Many of the films that the public may think are "independent" actually have a big-studio parent lurking above them. Miramax ("Life Is Beautiful" and "Shakespeare in Love") is owned by Disney. October Films is owned by media mogul Barry Diller's USA Networks, Fine Line by Time Warner, Fox Searchlight by 20th Century Fox, Sony Pictures Classics by Sony, and so on. "These studios like to say they have 'independent spirit,' " Bjorck says, but really all they are is just studio films in indie clothing.
SUNDANCE'S Manne suggests that the notion of "indie" is actually broader. "It really has to do with sensibility as much as money," she says. What's the difference between Miramax's "Shakespeare in Love" and the quirky "Rushmore," also a product of a big studio's art division? The first "is commercial in sensibility, the other is not," she says.
Manne, who co-founded Fine Line Features in 1990, says studio-sponsored art-film divisions provide an invaluable service. "They have the cash to sustain filmmakers, to market the films, and the contacts with ... cable and video to make it all work financially," he says.
Harris disagrees, arguing big-studio indies are a net loss to the viewing public. "There is less money available to help finance the truly independent filmmakers," he says, and hence fewer breakout filmmakers of the quality that the industry needs to stay creative.

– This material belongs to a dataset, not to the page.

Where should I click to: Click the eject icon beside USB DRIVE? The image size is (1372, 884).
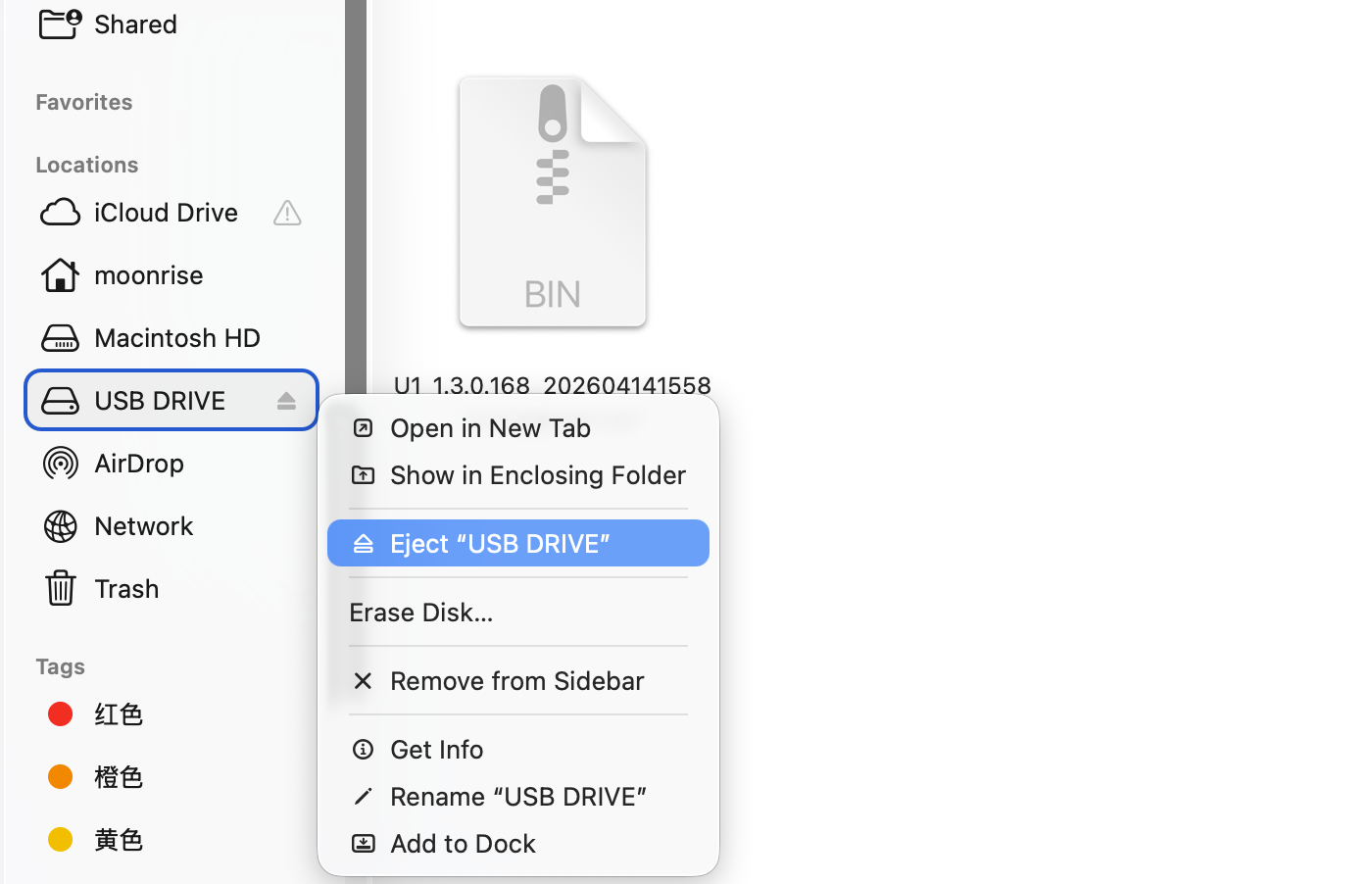[286, 401]
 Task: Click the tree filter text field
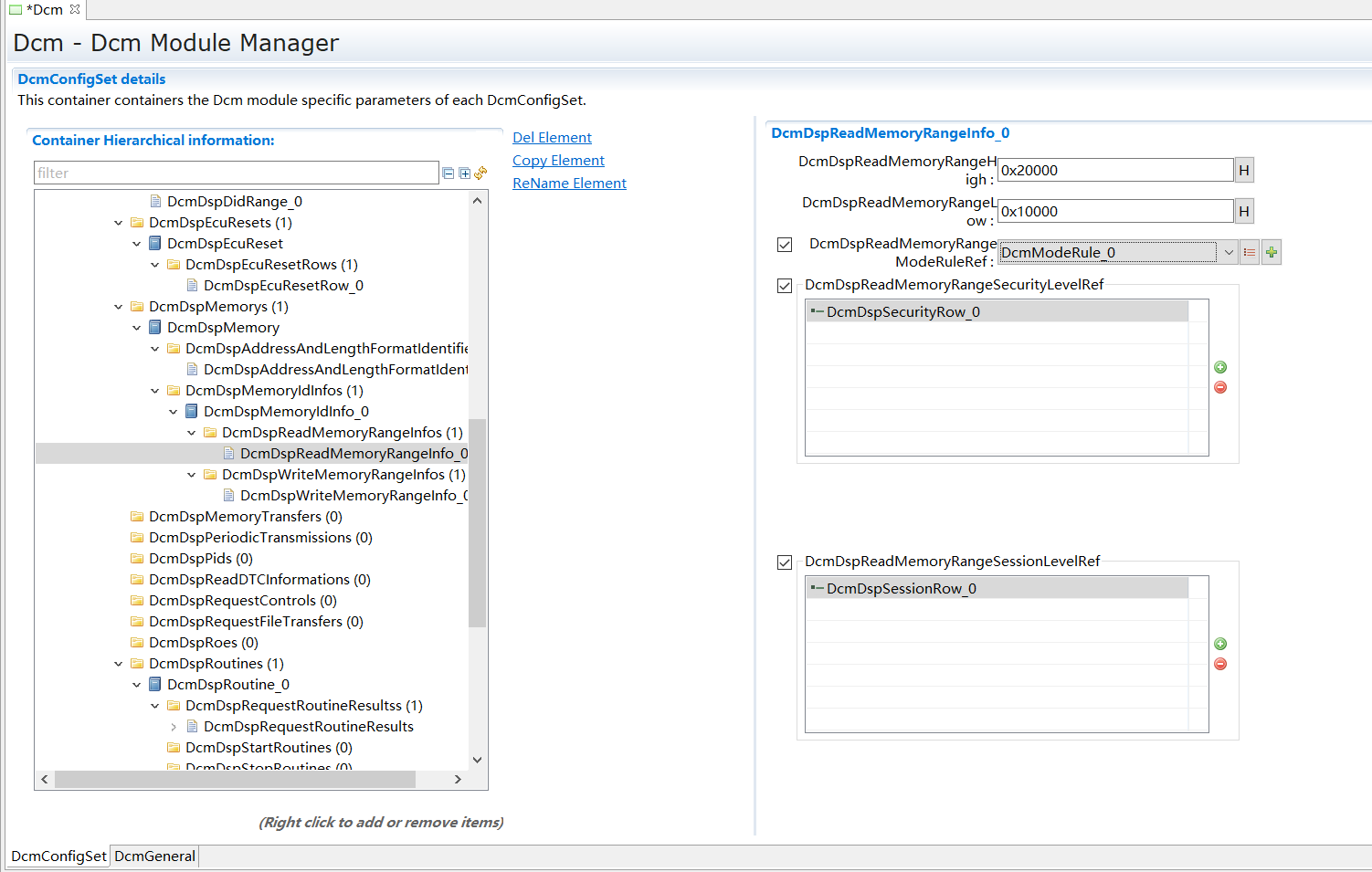236,173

He does allow that his dark cloud has one silver lining. "I see the whole industry turning a corner out of sheer desperation." During the 1950s and '60s, Hollywood passed through a "biblical cycle," producing religious extravaganzas ("The Ten Commandments," "Ben Hur"). In the '70s, it was disaster flicks such as "The Poseidon Adventure." "Star Wars" kicked off the current blockbuster era which, says Harris, is finally running out of steam.

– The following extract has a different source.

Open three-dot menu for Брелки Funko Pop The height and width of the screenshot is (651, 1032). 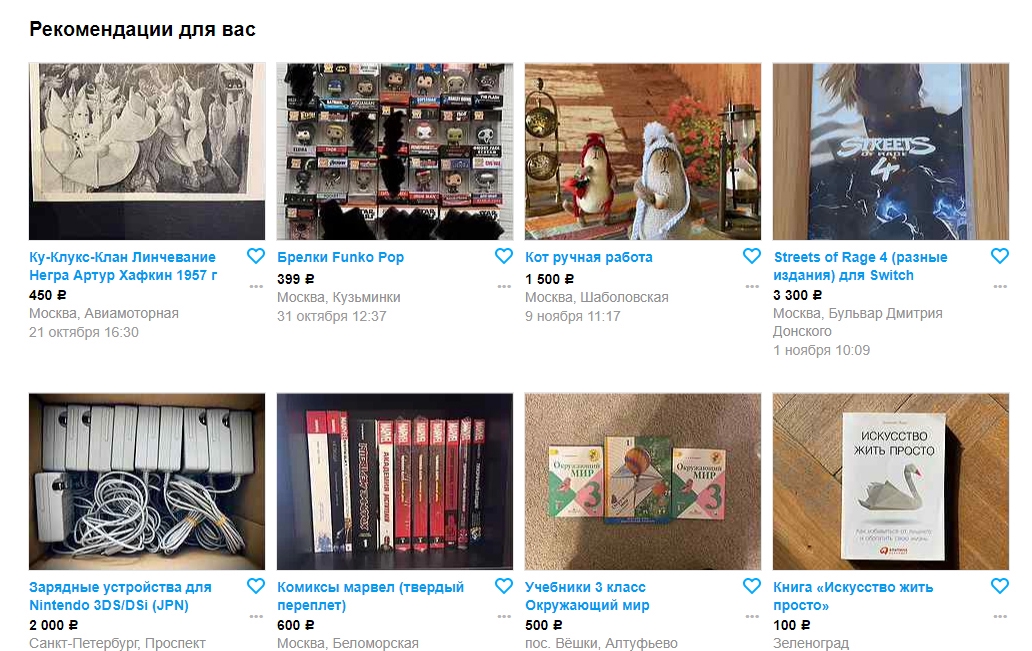tap(504, 286)
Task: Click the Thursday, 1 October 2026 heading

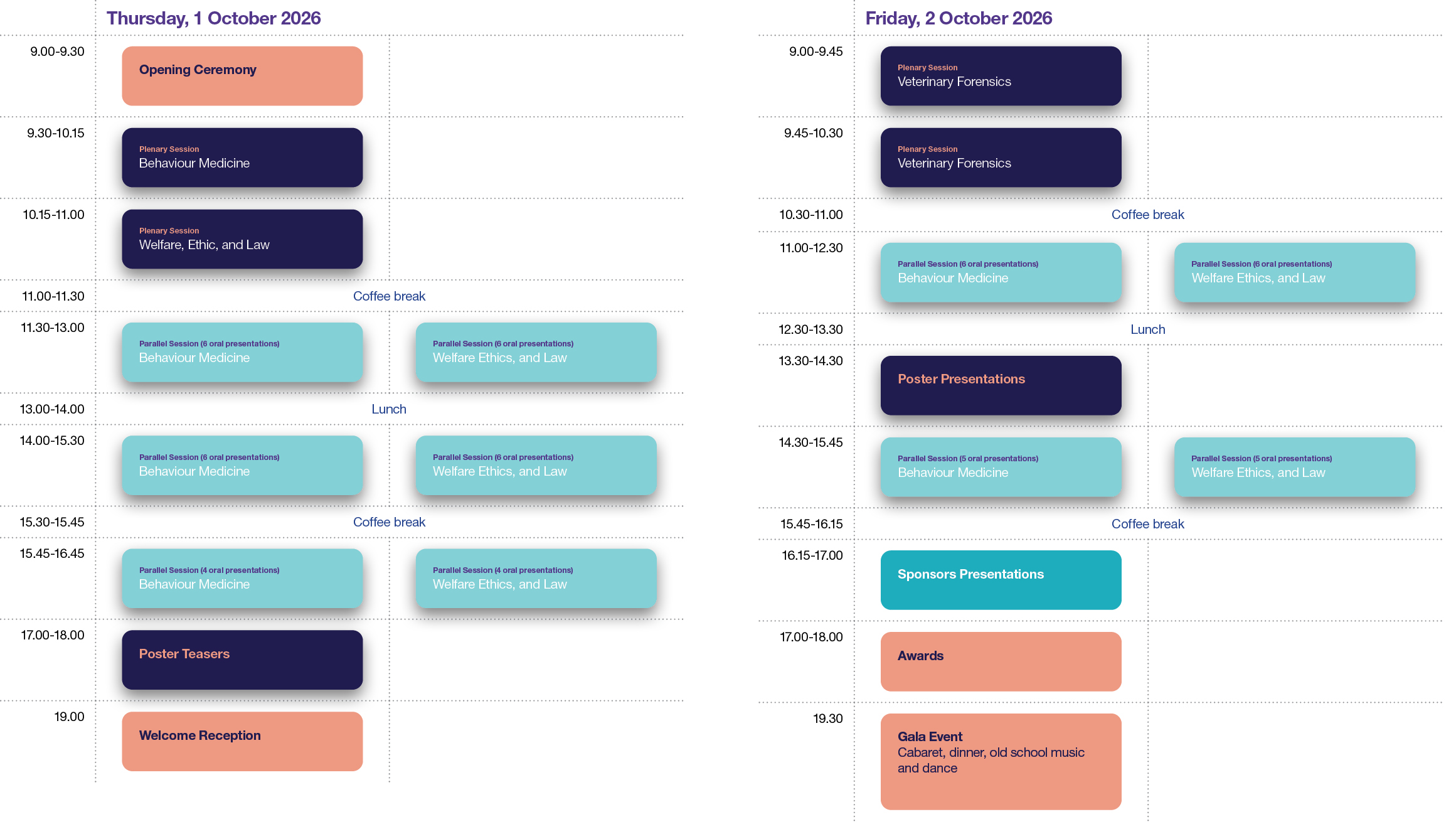Action: (213, 18)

"I'm telling all my young filmmakers now," he says ruefully, "better you should make the film you really want to, because the odds are as bad as they've ever been" that anyone will buy their film.
Meanwhile, filmmaker Lovett says he's hoping that his movie will find a distributor.
"I'd like my movie to be seen," he says quietly, watching the crowds stream into a film showing at the festival.
Lovett worked as a producer at ABC's "20/20" news magazine before starting his production company. He paid the $250,000 cost of his L.A. festival entry out of his own pocket. Making money is not his bottom line. "I left a good, high-paying career to find my own voice," he says. "I couldn't live with myself if I changed that now."